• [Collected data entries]
▼▼▼
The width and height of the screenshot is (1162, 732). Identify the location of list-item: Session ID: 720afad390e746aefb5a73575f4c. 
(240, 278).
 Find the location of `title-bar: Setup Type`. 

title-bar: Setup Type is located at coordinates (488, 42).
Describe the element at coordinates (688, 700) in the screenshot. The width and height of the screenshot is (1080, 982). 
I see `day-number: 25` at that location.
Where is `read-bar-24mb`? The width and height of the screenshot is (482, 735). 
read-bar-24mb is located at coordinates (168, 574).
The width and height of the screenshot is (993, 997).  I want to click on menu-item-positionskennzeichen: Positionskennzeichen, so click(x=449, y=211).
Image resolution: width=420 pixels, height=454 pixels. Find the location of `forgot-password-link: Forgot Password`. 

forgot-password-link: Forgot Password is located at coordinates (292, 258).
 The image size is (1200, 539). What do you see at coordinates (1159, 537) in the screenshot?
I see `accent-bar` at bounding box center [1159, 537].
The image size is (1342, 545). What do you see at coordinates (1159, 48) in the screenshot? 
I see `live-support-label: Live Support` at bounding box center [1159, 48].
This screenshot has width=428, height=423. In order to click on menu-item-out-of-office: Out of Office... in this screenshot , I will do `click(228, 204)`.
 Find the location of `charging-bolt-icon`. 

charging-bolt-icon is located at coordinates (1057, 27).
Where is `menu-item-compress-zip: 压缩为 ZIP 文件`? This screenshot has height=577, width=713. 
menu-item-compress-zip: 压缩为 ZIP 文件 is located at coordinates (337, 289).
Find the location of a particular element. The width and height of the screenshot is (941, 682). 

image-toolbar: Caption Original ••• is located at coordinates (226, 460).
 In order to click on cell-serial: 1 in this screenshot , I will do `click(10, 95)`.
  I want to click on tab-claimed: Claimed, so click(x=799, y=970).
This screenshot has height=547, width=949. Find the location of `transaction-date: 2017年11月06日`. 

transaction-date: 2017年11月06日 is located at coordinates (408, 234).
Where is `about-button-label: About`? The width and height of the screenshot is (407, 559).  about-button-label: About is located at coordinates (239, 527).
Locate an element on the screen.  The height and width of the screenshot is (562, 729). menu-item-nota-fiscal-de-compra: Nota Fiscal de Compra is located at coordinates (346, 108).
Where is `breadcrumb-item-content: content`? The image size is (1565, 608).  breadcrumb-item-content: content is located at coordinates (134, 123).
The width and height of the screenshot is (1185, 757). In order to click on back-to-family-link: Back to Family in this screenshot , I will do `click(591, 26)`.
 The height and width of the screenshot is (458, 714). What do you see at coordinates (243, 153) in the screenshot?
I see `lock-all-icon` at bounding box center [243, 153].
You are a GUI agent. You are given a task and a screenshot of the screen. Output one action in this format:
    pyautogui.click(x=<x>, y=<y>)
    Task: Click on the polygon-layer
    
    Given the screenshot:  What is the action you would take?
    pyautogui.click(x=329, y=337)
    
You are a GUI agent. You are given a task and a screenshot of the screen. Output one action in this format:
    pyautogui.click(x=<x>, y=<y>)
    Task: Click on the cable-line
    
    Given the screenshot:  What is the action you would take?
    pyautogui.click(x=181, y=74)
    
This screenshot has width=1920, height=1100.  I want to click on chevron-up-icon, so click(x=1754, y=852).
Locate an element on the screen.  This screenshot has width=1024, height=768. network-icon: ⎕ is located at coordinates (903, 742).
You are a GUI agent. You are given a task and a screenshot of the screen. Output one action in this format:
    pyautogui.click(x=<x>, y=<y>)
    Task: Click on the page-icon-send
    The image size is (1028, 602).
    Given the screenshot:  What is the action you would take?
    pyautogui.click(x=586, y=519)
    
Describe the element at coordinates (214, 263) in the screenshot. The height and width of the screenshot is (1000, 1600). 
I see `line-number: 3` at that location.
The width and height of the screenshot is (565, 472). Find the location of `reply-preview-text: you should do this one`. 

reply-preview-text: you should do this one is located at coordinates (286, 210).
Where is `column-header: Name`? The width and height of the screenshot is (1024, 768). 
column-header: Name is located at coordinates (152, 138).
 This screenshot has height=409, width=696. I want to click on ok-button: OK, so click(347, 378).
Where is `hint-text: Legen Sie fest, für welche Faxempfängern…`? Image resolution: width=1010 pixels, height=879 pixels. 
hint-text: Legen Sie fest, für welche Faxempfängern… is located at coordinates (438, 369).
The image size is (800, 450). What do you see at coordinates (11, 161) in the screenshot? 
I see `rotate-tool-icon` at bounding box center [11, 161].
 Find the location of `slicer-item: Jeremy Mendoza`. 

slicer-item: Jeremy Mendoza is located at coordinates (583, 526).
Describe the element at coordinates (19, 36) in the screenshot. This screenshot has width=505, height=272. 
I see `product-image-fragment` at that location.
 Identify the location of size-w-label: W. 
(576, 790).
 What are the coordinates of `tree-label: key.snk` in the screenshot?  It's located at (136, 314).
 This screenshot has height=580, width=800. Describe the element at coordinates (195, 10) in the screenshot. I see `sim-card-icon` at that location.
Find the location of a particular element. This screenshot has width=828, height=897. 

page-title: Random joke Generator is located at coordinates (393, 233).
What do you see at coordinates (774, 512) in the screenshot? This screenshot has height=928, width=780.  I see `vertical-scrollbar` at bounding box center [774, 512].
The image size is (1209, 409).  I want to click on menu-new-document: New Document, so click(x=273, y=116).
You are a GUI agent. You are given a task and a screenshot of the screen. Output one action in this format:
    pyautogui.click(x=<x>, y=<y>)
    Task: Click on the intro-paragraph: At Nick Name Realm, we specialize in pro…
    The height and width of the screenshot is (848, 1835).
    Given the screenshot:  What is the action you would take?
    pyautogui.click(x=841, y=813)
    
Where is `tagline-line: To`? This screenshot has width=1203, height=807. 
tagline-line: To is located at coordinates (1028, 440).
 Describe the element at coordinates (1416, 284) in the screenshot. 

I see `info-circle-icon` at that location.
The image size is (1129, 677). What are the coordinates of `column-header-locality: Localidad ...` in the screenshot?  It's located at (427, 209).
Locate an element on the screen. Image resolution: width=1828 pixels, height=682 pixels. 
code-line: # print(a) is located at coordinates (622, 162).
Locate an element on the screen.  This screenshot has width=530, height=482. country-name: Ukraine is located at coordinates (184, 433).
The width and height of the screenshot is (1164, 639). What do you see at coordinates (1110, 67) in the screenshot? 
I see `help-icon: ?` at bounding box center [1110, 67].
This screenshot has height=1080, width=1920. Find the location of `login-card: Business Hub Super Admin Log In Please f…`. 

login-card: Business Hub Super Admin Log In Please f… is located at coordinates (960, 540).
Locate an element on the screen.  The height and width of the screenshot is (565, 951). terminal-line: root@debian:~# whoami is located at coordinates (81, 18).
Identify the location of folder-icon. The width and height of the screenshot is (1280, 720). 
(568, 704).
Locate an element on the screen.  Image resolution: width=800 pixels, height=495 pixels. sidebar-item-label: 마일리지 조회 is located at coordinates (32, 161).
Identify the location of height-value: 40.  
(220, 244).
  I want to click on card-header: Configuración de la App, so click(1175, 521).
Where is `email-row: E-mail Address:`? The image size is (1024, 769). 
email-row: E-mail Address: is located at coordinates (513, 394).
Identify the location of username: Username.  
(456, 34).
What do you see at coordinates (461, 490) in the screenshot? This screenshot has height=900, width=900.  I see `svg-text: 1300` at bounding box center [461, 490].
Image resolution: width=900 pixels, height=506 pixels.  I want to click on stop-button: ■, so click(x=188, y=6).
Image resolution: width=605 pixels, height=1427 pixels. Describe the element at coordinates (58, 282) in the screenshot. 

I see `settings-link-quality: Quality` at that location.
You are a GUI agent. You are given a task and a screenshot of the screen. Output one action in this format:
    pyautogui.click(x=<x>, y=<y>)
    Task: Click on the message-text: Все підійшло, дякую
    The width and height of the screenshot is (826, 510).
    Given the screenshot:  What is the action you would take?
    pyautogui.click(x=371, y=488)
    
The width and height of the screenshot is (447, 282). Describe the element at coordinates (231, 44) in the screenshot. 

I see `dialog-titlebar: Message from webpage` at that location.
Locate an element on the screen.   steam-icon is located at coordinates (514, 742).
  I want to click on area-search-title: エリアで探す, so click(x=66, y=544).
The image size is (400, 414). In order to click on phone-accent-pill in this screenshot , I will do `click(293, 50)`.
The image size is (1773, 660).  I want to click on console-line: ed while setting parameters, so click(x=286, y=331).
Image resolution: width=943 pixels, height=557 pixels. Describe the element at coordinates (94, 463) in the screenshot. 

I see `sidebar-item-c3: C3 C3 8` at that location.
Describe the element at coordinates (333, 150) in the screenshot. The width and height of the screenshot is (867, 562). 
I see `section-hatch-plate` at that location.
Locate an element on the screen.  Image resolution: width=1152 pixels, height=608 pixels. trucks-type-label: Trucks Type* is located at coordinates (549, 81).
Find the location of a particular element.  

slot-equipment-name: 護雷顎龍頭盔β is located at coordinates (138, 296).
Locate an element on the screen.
▲▲▲
• [PROBLEM TO SOLVE] Lay out the part of the rows that opens with the line containing "coordinates (549, 81)." and runs through the end of the rows as a Markdown table with the columns "No." and "Line". Number each line in order and leave out blank lines.

• [RESPONSE TO THIS EXERCISE]
| No. | Line |
|---|---|
| 1 | Locate an element on the screen.  Image resolution: width=1152 pixels, height=608 pixels. trucks-type-label: Trucks Type* is located at coordinates (549, 81). |
| 2 | Find the location of a particular element.   |
| 3 | slot-equipment-name: 護雷顎龍頭盔β is located at coordinates (138, 296). |
| 4 | Locate an element on the screen. |